%%
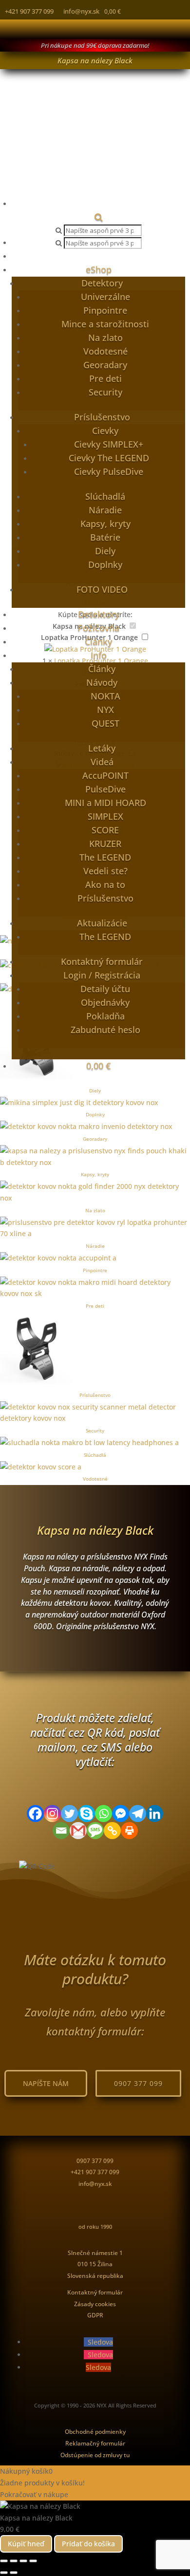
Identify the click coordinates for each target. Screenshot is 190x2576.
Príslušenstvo (102, 417)
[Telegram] (137, 1813)
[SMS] (95, 1830)
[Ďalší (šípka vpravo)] (14, 2572)
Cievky (105, 430)
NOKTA (105, 696)
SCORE (105, 830)
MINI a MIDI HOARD (105, 803)
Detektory (102, 283)
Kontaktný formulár (102, 961)
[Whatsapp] (103, 1813)
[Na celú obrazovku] (14, 2560)
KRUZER (105, 843)
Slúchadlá (105, 496)
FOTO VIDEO (102, 589)
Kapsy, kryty (105, 523)
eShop (99, 269)
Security (105, 392)
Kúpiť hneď (26, 2543)
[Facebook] (35, 1813)
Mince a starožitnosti (105, 324)
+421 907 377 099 (29, 11)
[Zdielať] (23, 2560)
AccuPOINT (105, 775)
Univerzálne (105, 296)
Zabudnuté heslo (105, 1029)
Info (99, 655)
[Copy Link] (112, 1830)
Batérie (105, 537)
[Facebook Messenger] (120, 1813)
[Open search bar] (99, 217)
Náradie (105, 510)
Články (98, 641)
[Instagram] (52, 1813)
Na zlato (105, 337)
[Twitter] (69, 1813)
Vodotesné (105, 351)
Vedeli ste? (105, 871)
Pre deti (105, 378)
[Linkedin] (154, 1813)
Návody (101, 682)
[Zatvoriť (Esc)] (33, 2560)
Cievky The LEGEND (109, 458)
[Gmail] (78, 1830)
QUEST (105, 723)
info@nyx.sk (81, 11)
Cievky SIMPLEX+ (108, 444)
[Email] (61, 1830)
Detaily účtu (105, 989)
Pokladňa (105, 1016)
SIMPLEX (105, 816)
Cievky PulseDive (108, 471)
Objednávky (105, 1002)
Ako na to (105, 884)
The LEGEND (105, 857)
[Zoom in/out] (4, 2560)
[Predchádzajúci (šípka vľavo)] (4, 2572)
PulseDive (105, 789)
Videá (102, 762)
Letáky (101, 748)
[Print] (129, 1830)
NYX (105, 709)
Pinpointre (105, 310)
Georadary (105, 365)
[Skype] (86, 1813)
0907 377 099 (138, 2083)
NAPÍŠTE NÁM (46, 2083)
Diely (105, 551)
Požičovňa (98, 628)
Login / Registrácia (101, 975)
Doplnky (105, 564)
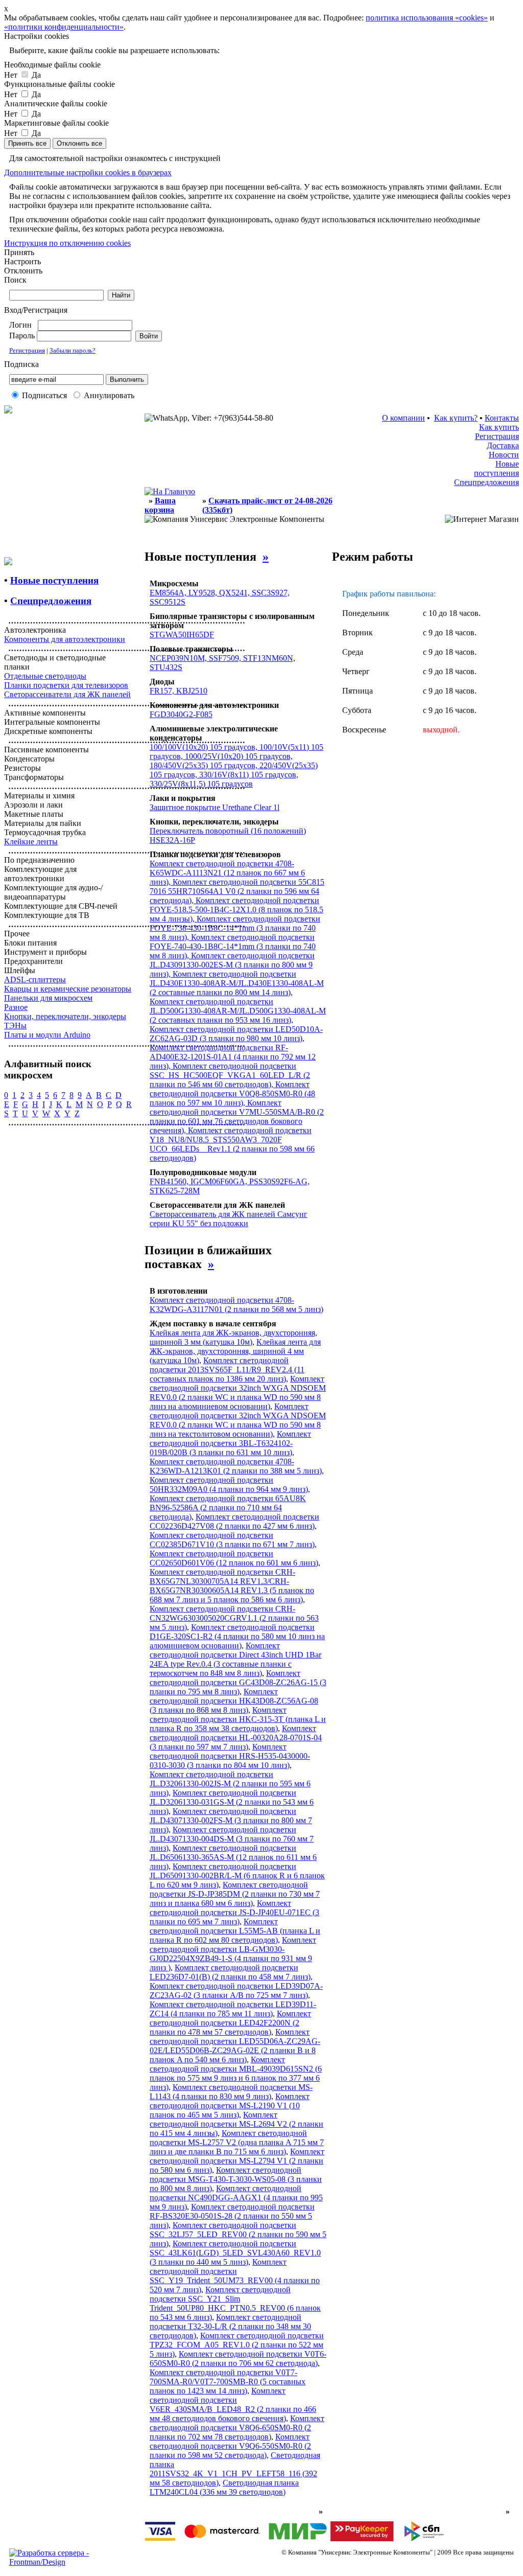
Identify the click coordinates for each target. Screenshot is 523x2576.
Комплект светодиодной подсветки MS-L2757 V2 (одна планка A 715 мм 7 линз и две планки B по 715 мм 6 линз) (237, 2142)
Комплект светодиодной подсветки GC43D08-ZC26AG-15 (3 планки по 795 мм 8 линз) (238, 1682)
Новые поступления (496, 468)
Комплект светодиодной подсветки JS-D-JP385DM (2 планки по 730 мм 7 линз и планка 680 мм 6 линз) (235, 1893)
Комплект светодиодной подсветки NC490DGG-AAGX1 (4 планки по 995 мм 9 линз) (236, 2197)
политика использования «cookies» (427, 17)
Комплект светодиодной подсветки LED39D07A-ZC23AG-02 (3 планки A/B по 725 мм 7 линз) (236, 1990)
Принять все (27, 143)
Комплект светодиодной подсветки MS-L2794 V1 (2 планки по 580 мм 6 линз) (237, 2160)
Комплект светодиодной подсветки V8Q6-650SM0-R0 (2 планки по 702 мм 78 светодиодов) (237, 2427)
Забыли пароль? (73, 350)
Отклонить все (79, 143)
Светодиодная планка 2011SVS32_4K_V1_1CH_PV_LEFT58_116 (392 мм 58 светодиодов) (235, 2469)
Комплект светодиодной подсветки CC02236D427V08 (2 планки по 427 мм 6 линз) (234, 1521)
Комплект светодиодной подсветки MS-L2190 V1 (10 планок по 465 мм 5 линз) (230, 2105)
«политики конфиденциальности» (64, 26)
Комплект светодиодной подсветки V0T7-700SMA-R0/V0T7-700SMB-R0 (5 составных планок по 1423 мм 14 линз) (227, 2381)
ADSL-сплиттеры (35, 979)
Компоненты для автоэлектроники (64, 639)
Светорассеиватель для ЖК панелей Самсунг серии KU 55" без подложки (228, 1219)
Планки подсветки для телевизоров (66, 685)
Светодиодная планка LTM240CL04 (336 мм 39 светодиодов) (224, 2487)
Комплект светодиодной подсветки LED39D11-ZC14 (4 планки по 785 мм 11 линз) (233, 2009)
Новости (504, 454)
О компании (403, 417)
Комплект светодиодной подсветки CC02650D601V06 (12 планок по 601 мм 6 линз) (234, 1558)
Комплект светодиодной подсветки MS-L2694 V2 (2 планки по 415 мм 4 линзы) (236, 2123)
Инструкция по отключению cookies (67, 243)
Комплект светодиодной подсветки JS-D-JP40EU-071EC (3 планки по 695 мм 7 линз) (234, 1912)
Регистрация (27, 350)
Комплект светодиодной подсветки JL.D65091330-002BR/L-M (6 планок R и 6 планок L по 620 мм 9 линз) (237, 1875)
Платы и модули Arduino (47, 1034)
%%
### REQUIRED WORK
Return, with no change at all, every line in the entries above from the line containing "Комплект светодиодной подсветки CC02236D427V08" through the line containing "Комплект светодиодной подсветки CC02650D601V06".

### FINISHED EXERCISE
Комплект светодиодной подсветки CC02236D427V08 (2 планки по 427 мм 6 линз) (234, 1521)
Комплект светодиодной подсветки MS-L2190 V1 (10 планок по 465 мм 5 линз) (230, 2105)
«политики конфиденциальности» (64, 26)
Комплект светодиодной подсветки V0T7-700SMA-R0/V0T7-700SMB-R0 (5 составных планок по 1423 мм 14 линз) (227, 2381)
ADSL-сплиттеры (35, 979)
Компоненты для автоэлектроники (64, 639)
Светорассеиватель для ЖК панелей Самсунг серии KU 55" без подложки (228, 1219)
Планки подсветки для телевизоров (66, 685)
Светодиодная планка LTM240CL04 (336 мм 39 светодиодов) (224, 2487)
Комплект светодиодной подсветки LED39D11-ZC14 (4 планки по 785 мм 11 линз) (233, 2009)
Новости (504, 454)
О компании (403, 417)
Комплект светодиодной подсветки CC02650D601V06 (12 планок по 601 мм 6 линз) (234, 1558)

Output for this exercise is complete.